**Document text:**
+--
Carol Tecla Christ (born 1944) is an American academic administrator. In March 2017, she was named the 11th Chancellor of the University of California, Berkeley, the first woman to hold that position. She succeeded outgoing Chancellor Nicholas B. Dirks on July 1, 2017.

Education
Christ was born in New York City. In 1966, she graduated with high honors in English from Douglass College, the women's college at Rutgers University. She received an MPhil in 1969 and a PhD in 1970 in English from Yale University.

Career
In 1970, Christ joined the faculty at the University of California, Berkeley, and was chair of the English department from 1985 to 1988. In 1988, she was appointed dean of humanities, mathematics, and natural sciences. She also served as provost and dean of the College of Letters and Sciences. In 1994, Christ was appointed vice chancellor, assistant manager, and provost (and later became executive vice chancellor) at Berkeley. Christ was the highest-ranking female administrator at Berkeley until she returned to full-time teaching in 2000.
+--
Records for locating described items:
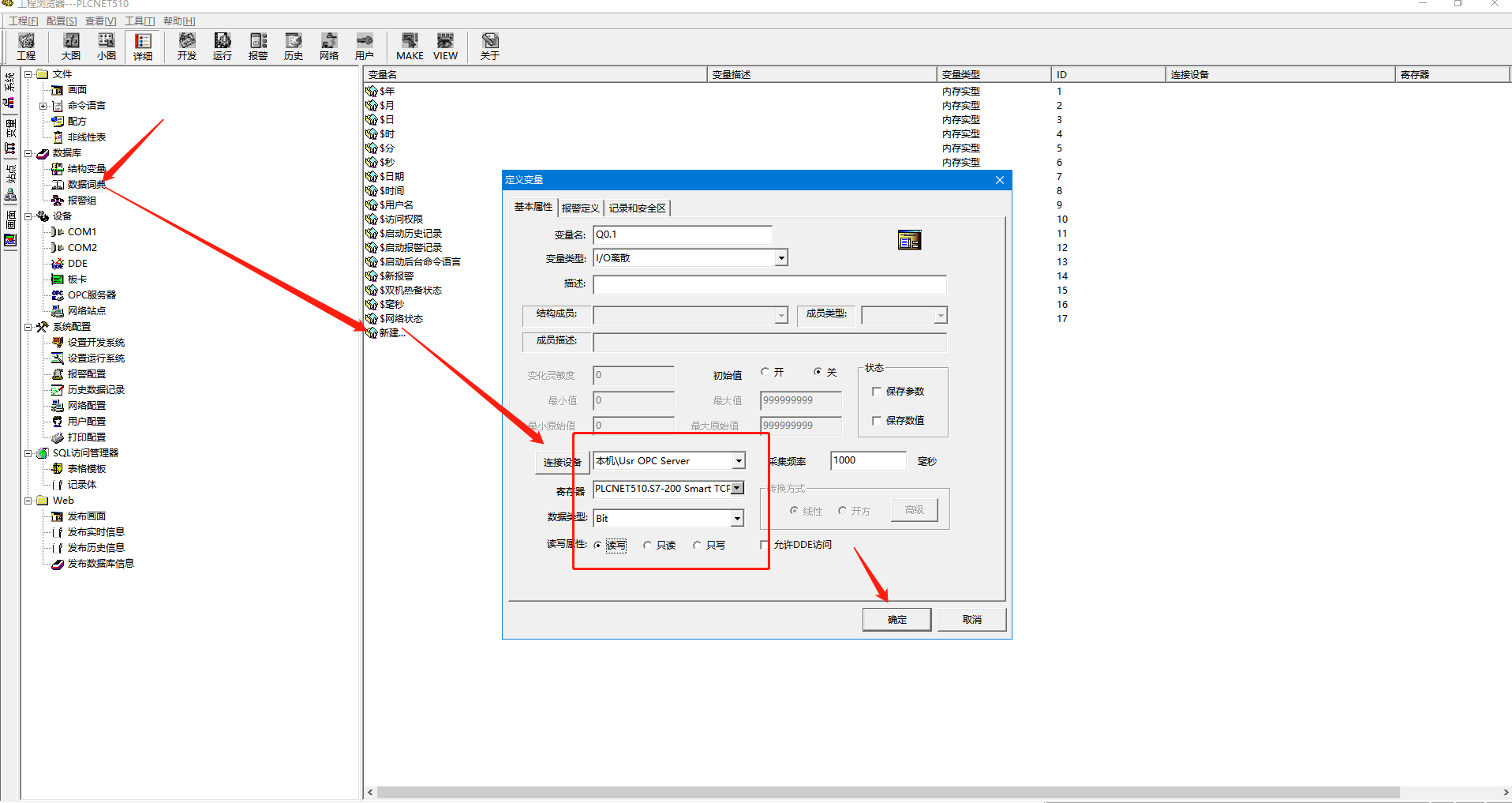This screenshot has height=803, width=1512.
Task: Select the 只读 read-only radio button
Action: pyautogui.click(x=648, y=546)
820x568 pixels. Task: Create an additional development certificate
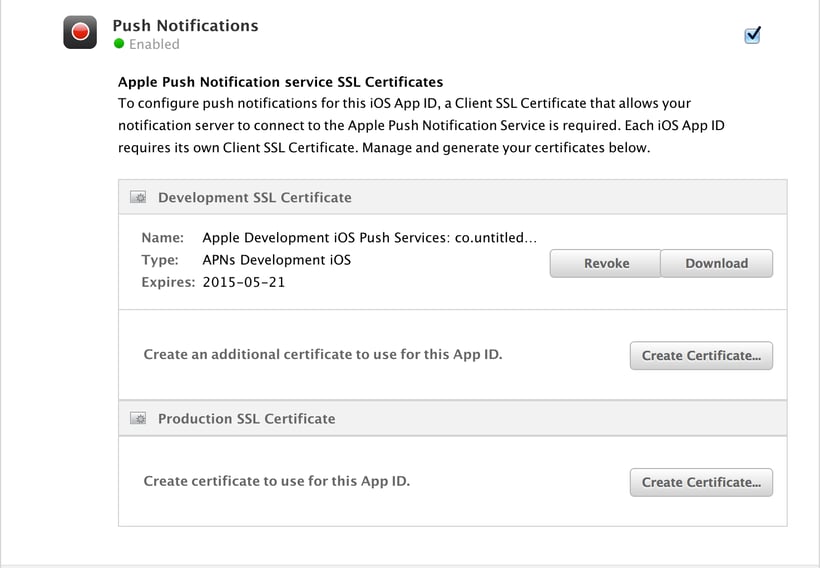700,355
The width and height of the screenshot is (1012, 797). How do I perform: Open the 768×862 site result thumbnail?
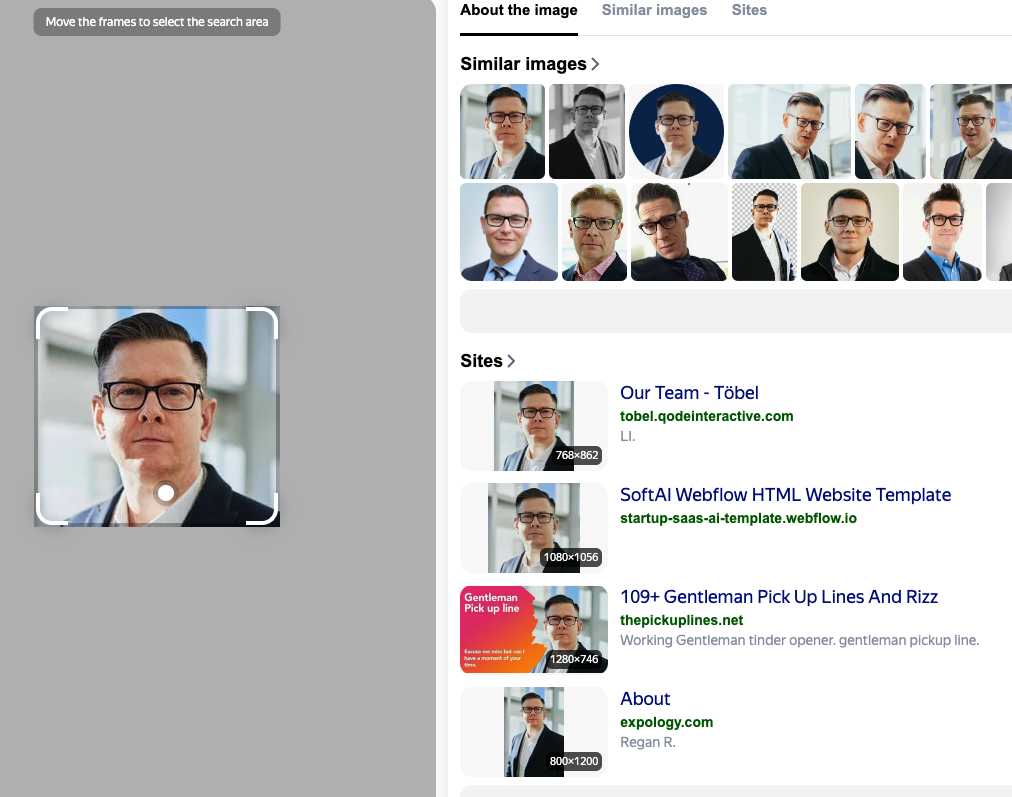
+--
**Exercise set:**
1. According to the biography of Carol Christ, who did she succeed as Chancellor of the University of California, Berkeley?
2. Please rewrite the part of the biography of Carol Christ that opens with the words containing "Carol Tecla Christ" and closes with "from Yale University.", putting "Yale" in place of "Yale University".

**Answers below:**
1. Nicholas B. Dirks

2.
Carol Tecla Christ (born 1944) is an American academic administrator. In March 2017, she was named the 11th Chancellor of the University of California, Berkeley, the first woman to hold that position. She succeeded outgoing Chancellor Nicholas B. Dirks on July 1, 2017.

Education
Christ was born in New York City. In 1966, she graduated with high honors in English from Douglass College, the women's college at Rutgers University. She received an MPhil in 1969 and a PhD in 1970 in English from Yale.